### WHAT THE EXERCISE ASKS
Take the lines below from the one with "The width and" through the one with "Task: Open the Options tab" and retype them exactly. Include nothing else, and no pictures.

DATA: Begin

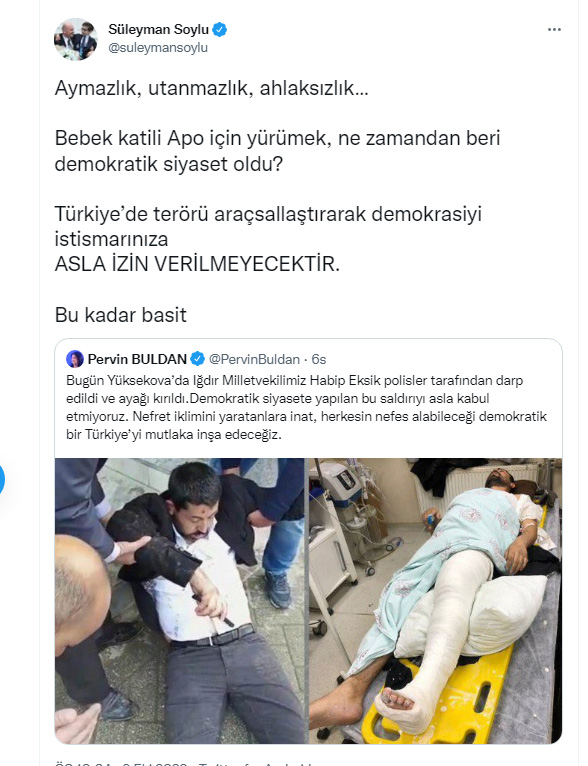The height and width of the screenshot is (766, 588).
Task: Click the line 'Aymazlık, utanmazlık, ahlaksızlık…'
Action: 211,88
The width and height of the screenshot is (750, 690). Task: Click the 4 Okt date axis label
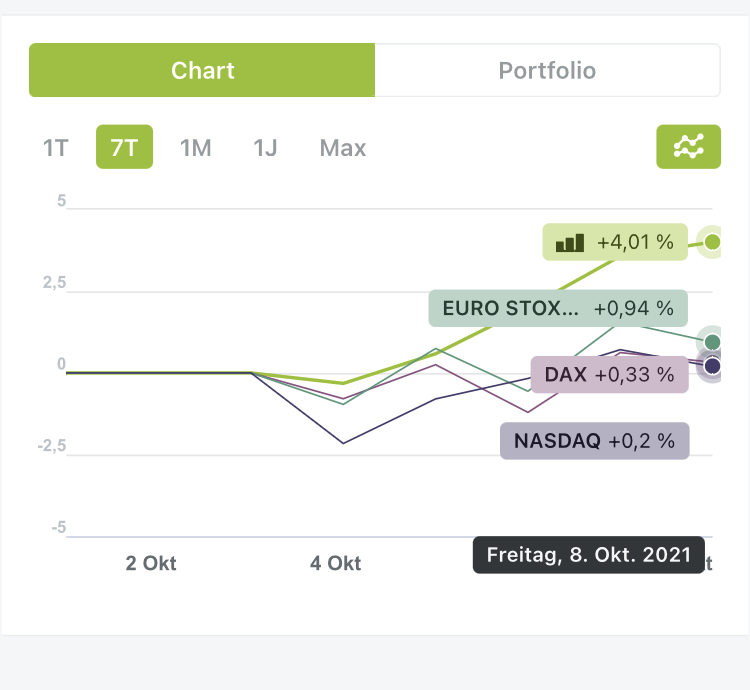(335, 563)
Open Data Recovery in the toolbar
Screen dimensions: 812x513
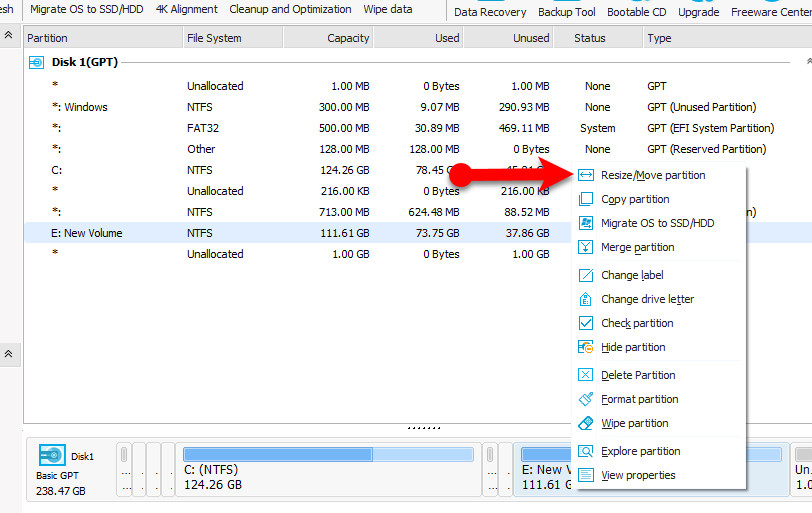pyautogui.click(x=489, y=12)
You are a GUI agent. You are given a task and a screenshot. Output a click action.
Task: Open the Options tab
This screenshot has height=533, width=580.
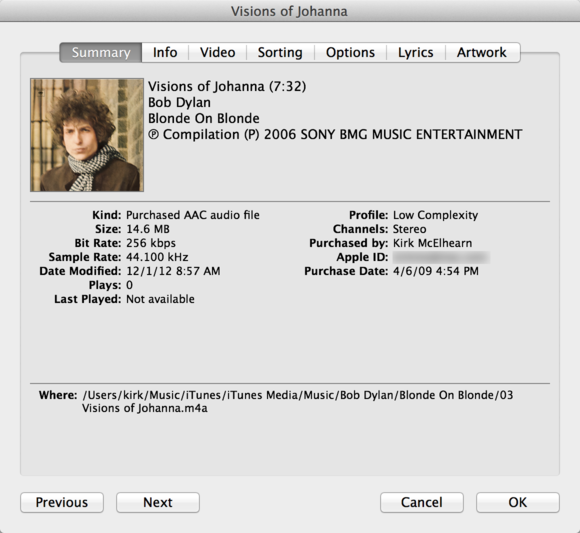point(350,53)
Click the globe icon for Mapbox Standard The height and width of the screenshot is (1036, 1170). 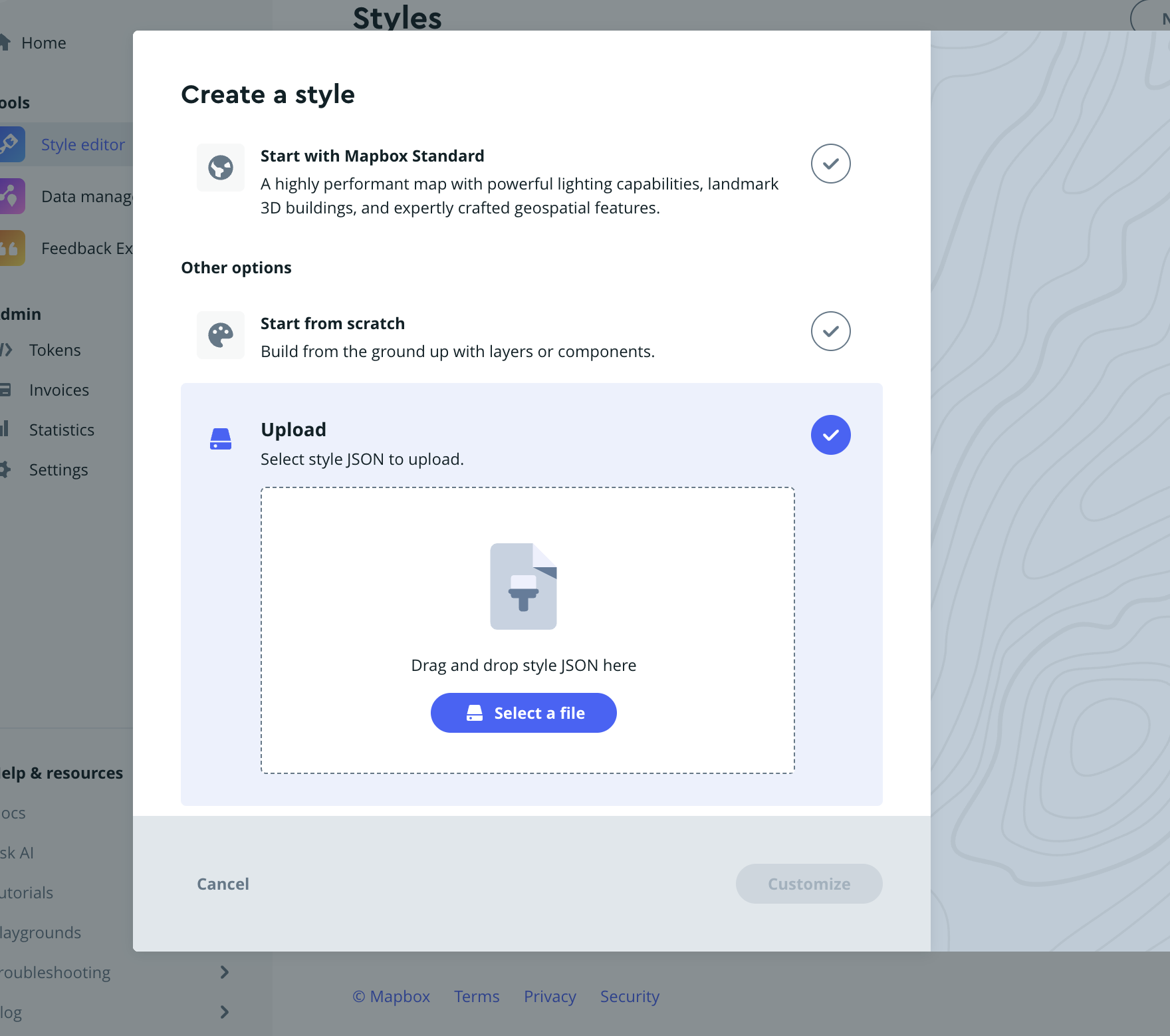[x=221, y=168]
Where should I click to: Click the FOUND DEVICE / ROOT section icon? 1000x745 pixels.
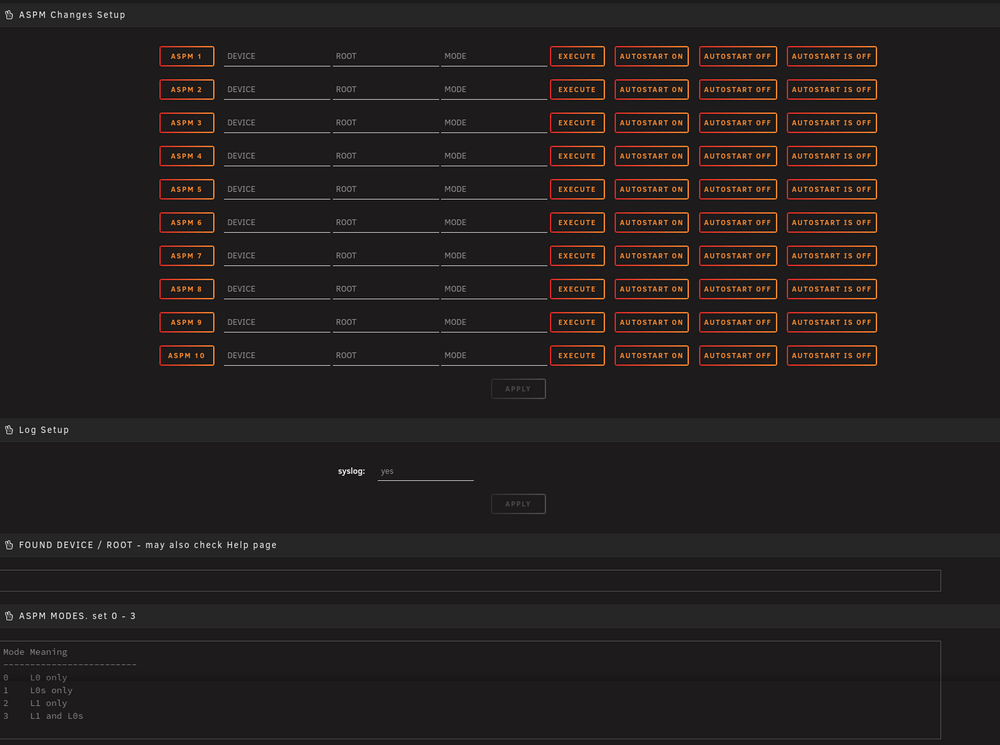click(x=9, y=545)
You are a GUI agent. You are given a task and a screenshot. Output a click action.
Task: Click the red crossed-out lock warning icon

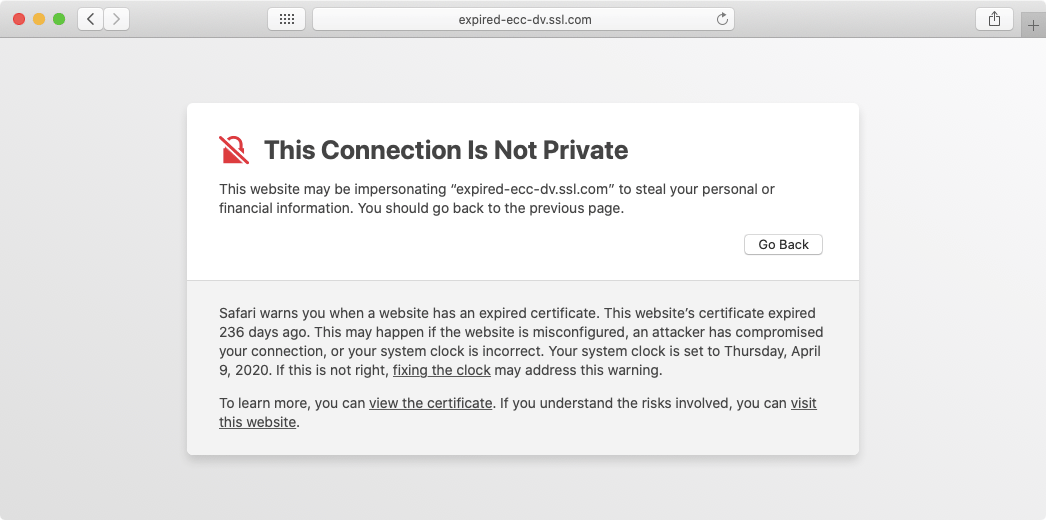pyautogui.click(x=234, y=150)
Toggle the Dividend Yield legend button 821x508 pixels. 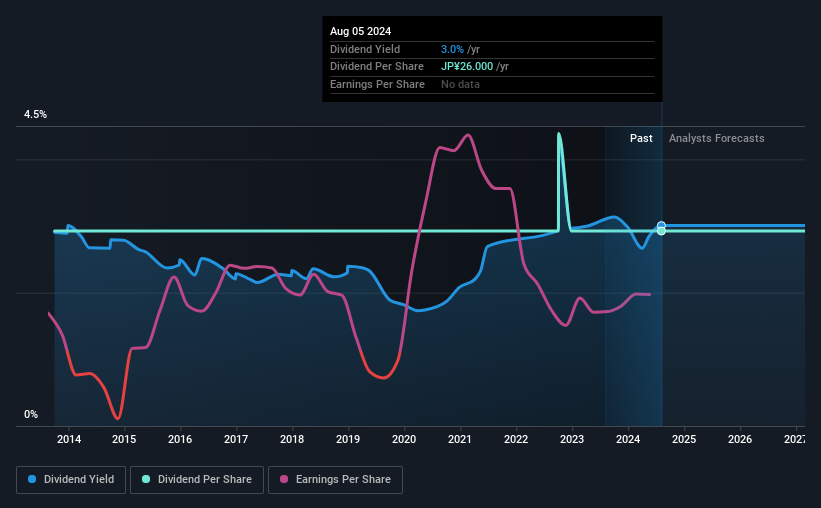tap(71, 480)
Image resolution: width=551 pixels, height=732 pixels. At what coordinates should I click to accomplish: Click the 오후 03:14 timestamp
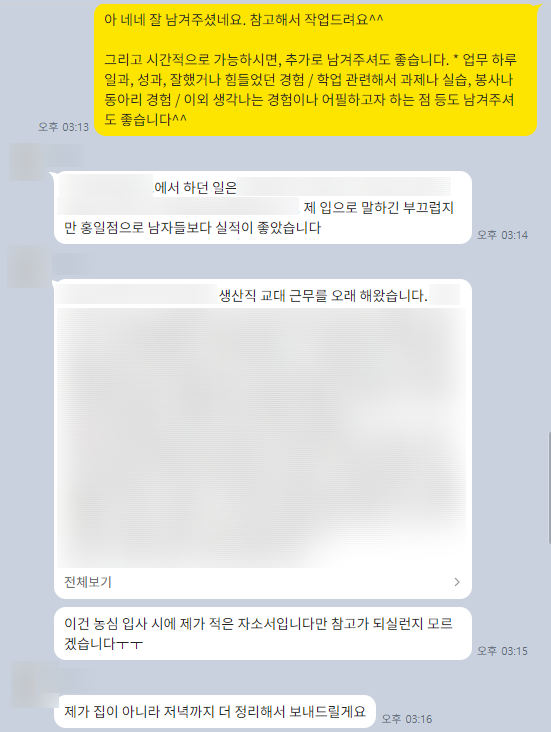pos(502,235)
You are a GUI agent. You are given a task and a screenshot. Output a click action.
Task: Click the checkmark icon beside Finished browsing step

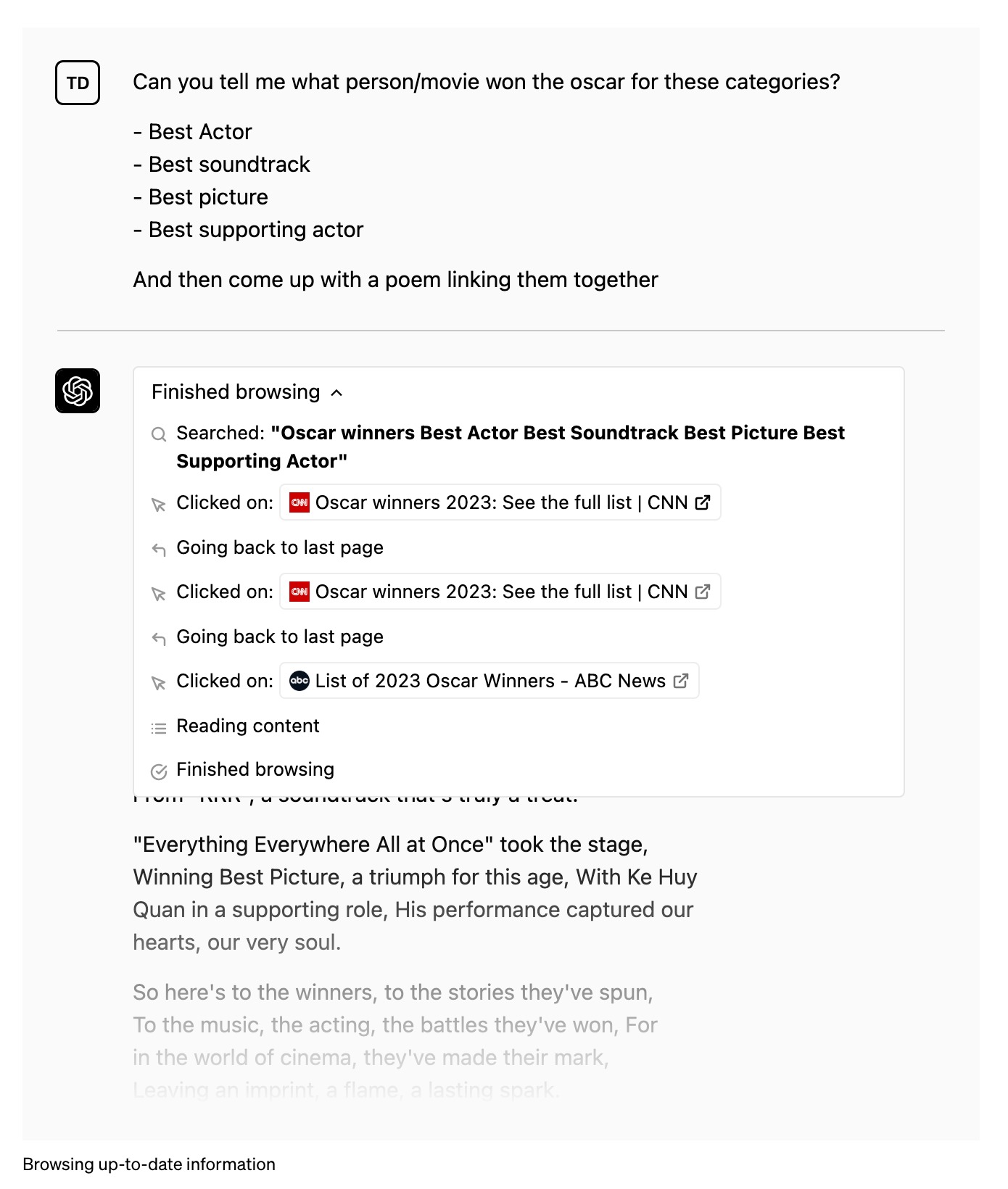159,771
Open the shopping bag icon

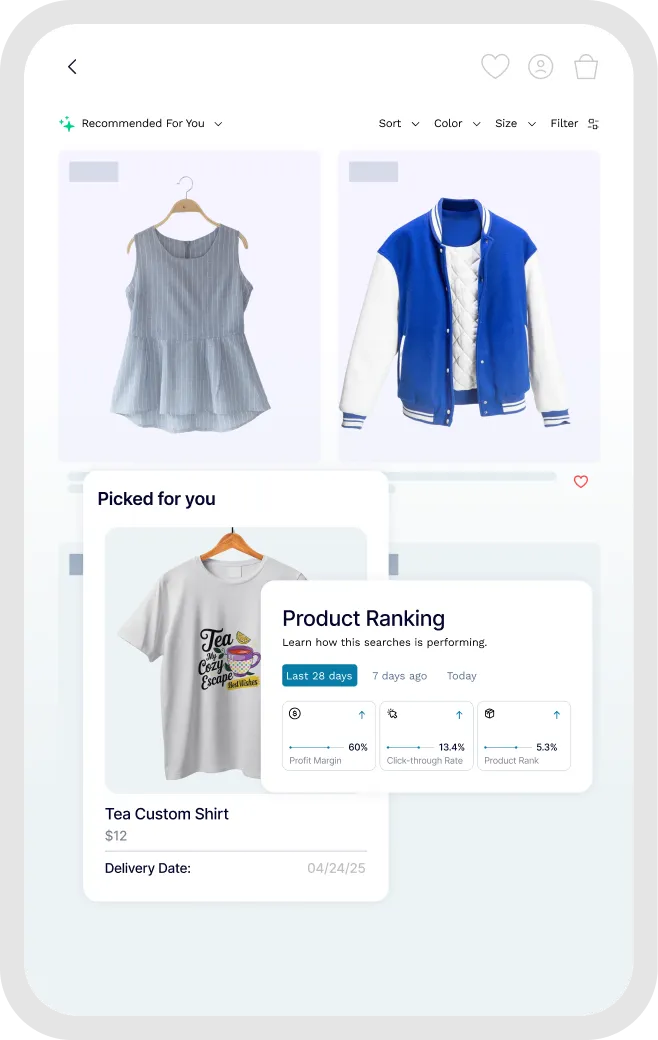coord(586,66)
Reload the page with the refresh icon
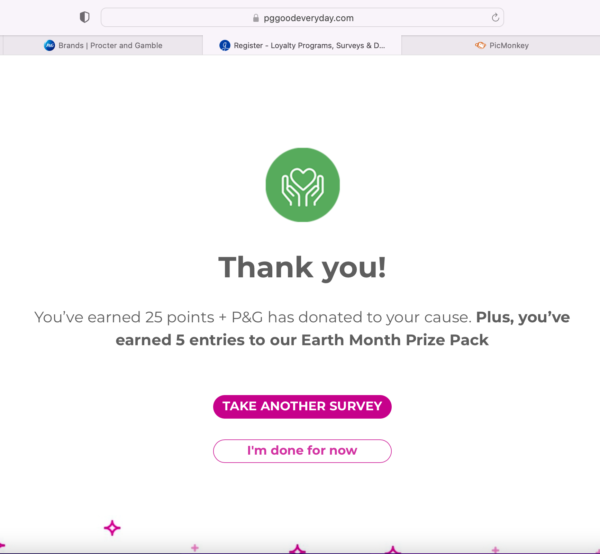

DATA: End

### OUTPUT BELOW
The width and height of the screenshot is (750, 690). Task: Click the 4 Okt date axis label
(335, 563)
Open Data Recovery in the toolbar
Screen dimensions: 812x513
pyautogui.click(x=489, y=12)
You are a GUI agent. You are given a task and a screenshot. Output a click action.
Task: Open the Options tab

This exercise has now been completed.